» TEXT EXCERPT
□ □ □
Cloud Capital: 2023 Rewind
2023 marks Cloud Capital’s fourth year of investments. The early-stage funding winter seemed to be at its apex in the year's first half. Despite no shortage of dry powder for upstream investments, it surely felt that all of the ecosystem players were eagerly sitting on the fence to figure out their ‘winter strategy’. So did Cloud Capital.
This year has been Cloud Capital’s lowest period of new investments and capital deployment. Other than the overall macro slowdown, which I elaborate on below, I personally also assumed a full-time operator role in building a SaaS company and raising external capital — hence further slowing down my momentum earlier this year.
2023 activity:
- Backed: 5 companies
- Deployed: ~$387,000 (~13% of 2022)
- Round participation: 2 Pre-seed, 2 Seed+, 1 Series A+
- 4 portfolio companies completed a follow-on round (all un-disclosed)
- Portfolio acquisitions: 2 (Avalon Scenes by Unacademy + 1 more undisclosed)
- Portfolio shutdowns: 6 (FrontRow, FWD Learning, Quesba, Jeevam Health, Mojocare; a portion of principal capital is returned, more on this in the future)
New investments in 2023:
- OTO Capital (Matrix Partners India, Prime Ventures)
- Raincheck.Earth
- DevRev (Mayfield Fund, Khosla Ventures, others)
□ □ □
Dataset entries
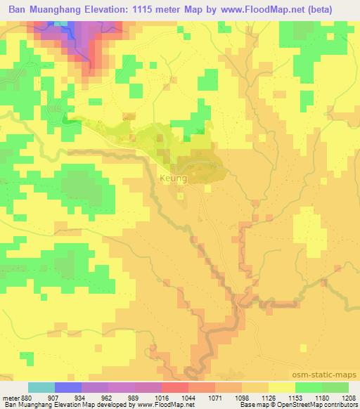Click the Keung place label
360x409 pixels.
(174, 178)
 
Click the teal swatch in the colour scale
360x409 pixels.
(41, 387)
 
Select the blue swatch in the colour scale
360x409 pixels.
(68, 387)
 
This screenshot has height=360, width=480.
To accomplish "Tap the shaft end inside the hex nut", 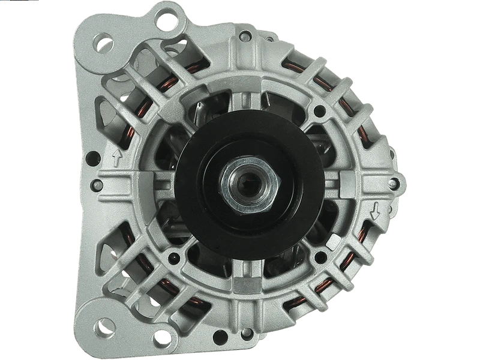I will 246,183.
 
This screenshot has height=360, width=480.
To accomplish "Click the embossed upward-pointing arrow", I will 117,158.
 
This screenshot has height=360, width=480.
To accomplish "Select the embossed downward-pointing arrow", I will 376,211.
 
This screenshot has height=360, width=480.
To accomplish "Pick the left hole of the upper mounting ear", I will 103,43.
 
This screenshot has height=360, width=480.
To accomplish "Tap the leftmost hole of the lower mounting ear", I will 105,326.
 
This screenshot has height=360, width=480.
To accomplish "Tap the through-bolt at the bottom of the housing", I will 245,332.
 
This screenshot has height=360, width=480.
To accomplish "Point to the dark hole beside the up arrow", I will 93,158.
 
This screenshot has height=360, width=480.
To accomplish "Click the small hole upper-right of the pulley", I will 320,111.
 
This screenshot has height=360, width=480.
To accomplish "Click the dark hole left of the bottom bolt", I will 221,337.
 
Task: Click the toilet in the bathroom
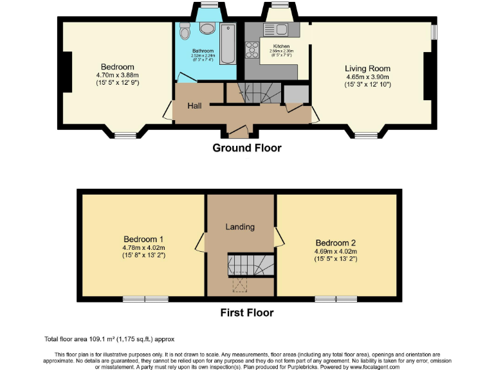pyautogui.click(x=185, y=31)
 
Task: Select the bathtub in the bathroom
pyautogui.click(x=227, y=44)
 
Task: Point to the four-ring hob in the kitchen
pyautogui.click(x=252, y=49)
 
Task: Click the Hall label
pyautogui.click(x=196, y=105)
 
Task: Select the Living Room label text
pyautogui.click(x=367, y=68)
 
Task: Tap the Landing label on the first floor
pyautogui.click(x=240, y=227)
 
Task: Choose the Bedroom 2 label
pyautogui.click(x=335, y=243)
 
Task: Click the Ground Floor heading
pyautogui.click(x=247, y=148)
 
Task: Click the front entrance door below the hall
pyautogui.click(x=236, y=134)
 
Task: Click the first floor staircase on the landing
pyautogui.click(x=250, y=264)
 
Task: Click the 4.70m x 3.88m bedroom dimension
pyautogui.click(x=117, y=75)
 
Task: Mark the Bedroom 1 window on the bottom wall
pyautogui.click(x=145, y=299)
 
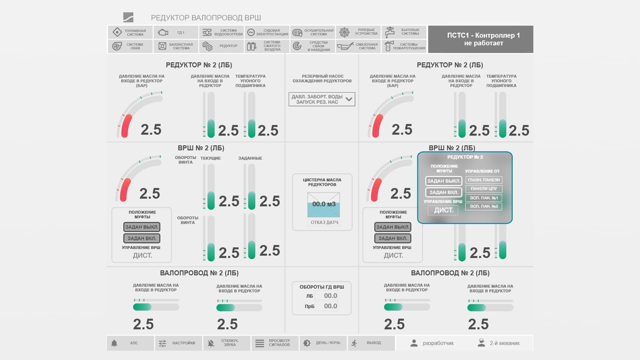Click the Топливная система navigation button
click(x=130, y=32)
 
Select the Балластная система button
click(x=176, y=46)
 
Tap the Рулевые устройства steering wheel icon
click(x=344, y=32)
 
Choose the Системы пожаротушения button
click(x=404, y=46)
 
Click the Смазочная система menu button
click(x=359, y=46)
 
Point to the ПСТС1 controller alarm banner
click(x=480, y=39)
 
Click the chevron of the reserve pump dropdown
click(x=349, y=99)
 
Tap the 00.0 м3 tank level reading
click(x=324, y=204)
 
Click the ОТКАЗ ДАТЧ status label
click(x=324, y=222)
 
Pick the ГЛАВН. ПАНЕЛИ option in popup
click(x=484, y=180)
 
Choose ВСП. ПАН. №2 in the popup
click(x=484, y=206)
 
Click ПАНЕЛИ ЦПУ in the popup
click(x=484, y=189)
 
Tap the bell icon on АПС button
click(x=114, y=343)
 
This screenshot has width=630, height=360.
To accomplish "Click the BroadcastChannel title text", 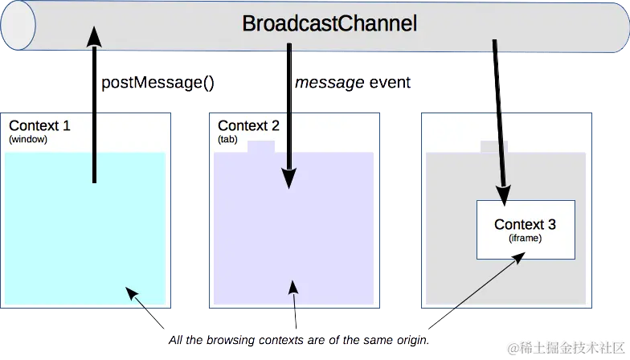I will (329, 24).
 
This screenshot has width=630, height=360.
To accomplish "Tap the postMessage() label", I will (158, 84).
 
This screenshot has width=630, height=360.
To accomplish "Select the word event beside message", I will (389, 84).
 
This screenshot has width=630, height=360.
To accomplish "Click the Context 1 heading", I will (39, 125).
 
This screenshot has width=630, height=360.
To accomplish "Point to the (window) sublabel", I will (28, 139).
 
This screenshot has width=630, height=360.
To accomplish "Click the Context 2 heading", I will (248, 125).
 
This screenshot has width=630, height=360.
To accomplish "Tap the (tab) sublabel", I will (227, 139).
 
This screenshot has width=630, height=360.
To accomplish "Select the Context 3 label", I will (525, 224).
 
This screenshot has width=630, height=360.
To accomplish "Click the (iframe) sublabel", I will (525, 238).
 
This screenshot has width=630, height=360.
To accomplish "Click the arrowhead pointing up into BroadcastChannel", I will (94, 35).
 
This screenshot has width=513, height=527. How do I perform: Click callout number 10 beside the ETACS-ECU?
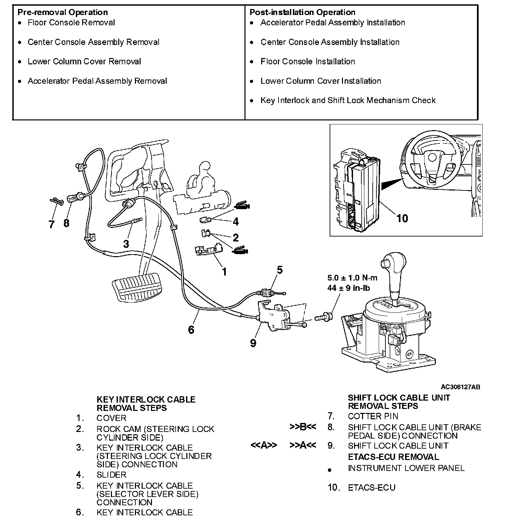(402, 218)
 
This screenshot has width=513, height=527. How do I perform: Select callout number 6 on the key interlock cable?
(191, 330)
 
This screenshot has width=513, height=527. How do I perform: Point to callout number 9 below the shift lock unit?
(253, 343)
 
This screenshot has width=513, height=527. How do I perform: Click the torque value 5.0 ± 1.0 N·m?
(352, 278)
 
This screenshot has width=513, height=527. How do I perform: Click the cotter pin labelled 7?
(55, 201)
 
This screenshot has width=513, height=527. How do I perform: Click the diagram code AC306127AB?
(461, 387)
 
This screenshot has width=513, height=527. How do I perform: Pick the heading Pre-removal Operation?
(62, 12)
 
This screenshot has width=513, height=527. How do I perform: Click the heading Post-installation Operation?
(302, 12)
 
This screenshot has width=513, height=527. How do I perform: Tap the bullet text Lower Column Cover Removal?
(84, 62)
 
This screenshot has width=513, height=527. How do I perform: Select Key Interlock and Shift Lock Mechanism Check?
(348, 100)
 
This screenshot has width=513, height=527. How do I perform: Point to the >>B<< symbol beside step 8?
(303, 427)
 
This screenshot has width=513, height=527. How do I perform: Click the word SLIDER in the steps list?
(111, 475)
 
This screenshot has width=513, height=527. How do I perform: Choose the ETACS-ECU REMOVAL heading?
(393, 457)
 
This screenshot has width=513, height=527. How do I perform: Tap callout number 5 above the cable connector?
(280, 270)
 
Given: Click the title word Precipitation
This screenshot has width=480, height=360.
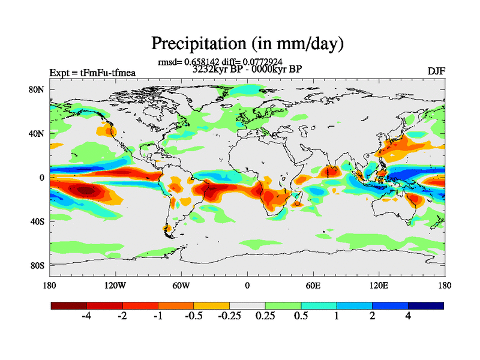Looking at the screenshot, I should coord(196,44).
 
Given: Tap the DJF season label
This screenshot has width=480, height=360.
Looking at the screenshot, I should coord(436,71).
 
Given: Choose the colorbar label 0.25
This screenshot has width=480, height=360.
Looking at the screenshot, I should coord(265,316).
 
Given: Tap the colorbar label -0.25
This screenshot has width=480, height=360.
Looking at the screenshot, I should coord(229,316).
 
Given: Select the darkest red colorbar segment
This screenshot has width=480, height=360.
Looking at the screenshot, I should coord(69,305).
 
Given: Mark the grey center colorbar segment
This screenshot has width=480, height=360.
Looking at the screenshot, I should coord(247,305).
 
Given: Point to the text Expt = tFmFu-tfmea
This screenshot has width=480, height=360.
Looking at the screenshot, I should coord(92,73).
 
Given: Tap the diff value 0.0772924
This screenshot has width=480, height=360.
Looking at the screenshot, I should coord(262,62).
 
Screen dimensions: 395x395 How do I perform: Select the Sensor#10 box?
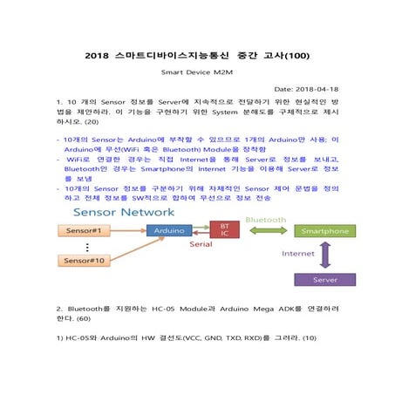[x=83, y=261]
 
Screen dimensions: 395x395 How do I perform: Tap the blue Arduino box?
[x=167, y=230]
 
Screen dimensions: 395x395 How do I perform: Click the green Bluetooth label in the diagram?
[x=265, y=220]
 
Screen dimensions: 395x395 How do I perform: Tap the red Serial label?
[x=201, y=245]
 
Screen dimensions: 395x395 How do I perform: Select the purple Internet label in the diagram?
[x=297, y=255]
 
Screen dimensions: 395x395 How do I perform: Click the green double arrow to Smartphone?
[x=265, y=230]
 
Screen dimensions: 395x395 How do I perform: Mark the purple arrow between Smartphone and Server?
[x=324, y=255]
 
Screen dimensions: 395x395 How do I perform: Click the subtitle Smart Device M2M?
[x=197, y=73]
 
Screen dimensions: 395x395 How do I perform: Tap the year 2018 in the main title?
[x=99, y=55]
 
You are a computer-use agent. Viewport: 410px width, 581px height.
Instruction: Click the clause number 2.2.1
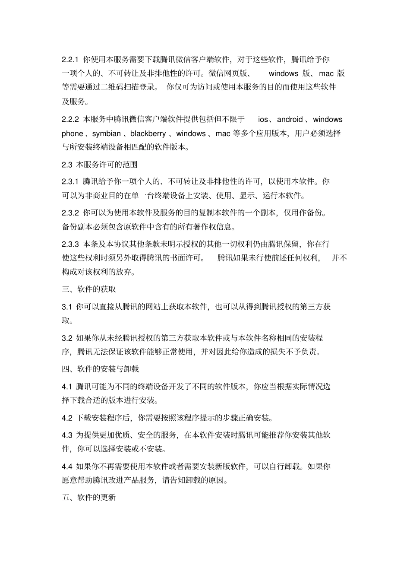tap(70, 59)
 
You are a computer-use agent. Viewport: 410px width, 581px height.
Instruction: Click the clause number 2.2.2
tap(70, 119)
□ □ □
» TASKS
A. In the Cloud Capital 2023 review, write out the passage between "This year has" and "in the future)", inclusive, substituting "Funded" for "Backed".
B. According to the Cloud Capital 2023 review, roughly how much capital was deployed in 2023?
C. List every new investment that the Cloud Capital 2023 review names for 2023.
You can do these without the dataset entries.

» OUTPUTS BY TASK
A.
This year has been Cloud Capital’s lowest period of new investments and capital deployment. Other than the overall macro slowdown, which I elaborate on below, I personally also assumed a full-time operator role in building a SaaS company and raising external capital — hence further slowing down my momentum earlier this year.
2023 activity:
- Funded: 5 companies
- Deployed: ~$387,000 (~13% of 2022)
- Round participation: 2 Pre-seed, 2 Seed+, 1 Series A+
- 4 portfolio companies completed a follow-on round (all un-disclosed)
- Portfolio acquisitions: 2 (Avalon Scenes by Unacademy + 1 more undisclosed)
- Portfolio shutdowns: 6 (FrontRow, FWD Learning, Quesba, Jeevam Health, Mojocare; a portion of principal capital is returned, more on this in the future)

B. About $387,000, roughly 13% of the 2022 amount.

C.
- OTO Capital
- Raincheck.Earth
- DevRev